[Stored items from a collection]
::::

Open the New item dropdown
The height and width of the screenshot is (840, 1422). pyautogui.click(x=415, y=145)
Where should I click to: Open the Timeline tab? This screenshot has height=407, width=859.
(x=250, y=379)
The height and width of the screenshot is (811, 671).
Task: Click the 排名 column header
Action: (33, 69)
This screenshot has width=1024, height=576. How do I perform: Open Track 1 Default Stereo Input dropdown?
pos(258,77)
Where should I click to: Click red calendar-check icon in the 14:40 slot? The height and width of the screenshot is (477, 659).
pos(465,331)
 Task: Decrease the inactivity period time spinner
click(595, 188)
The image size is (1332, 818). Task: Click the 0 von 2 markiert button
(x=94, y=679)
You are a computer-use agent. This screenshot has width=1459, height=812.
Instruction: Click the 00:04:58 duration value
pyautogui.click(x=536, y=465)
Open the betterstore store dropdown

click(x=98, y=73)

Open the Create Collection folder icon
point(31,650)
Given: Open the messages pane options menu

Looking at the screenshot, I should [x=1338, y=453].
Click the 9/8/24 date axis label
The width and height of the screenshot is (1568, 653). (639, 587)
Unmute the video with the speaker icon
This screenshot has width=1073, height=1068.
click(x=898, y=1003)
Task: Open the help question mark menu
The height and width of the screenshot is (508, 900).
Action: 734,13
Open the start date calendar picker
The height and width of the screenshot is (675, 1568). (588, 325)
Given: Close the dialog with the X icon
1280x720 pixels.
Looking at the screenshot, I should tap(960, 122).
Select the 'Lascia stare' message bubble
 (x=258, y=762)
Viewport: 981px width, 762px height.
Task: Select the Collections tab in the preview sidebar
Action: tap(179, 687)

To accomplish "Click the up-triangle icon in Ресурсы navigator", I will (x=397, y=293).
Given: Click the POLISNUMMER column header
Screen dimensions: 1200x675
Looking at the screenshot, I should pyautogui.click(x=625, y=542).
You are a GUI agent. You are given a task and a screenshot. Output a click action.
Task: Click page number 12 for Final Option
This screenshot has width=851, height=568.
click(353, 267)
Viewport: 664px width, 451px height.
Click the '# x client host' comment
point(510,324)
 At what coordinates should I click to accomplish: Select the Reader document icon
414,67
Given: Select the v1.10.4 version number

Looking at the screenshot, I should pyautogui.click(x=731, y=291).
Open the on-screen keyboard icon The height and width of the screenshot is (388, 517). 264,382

::::

What is expected
Lines with "agent": return each one from the data above.

Result
You are a computer-use agent. This screenshot has width=1459, height=812.
You are a GUI agent. You are given a task and a screenshot. Output a click action.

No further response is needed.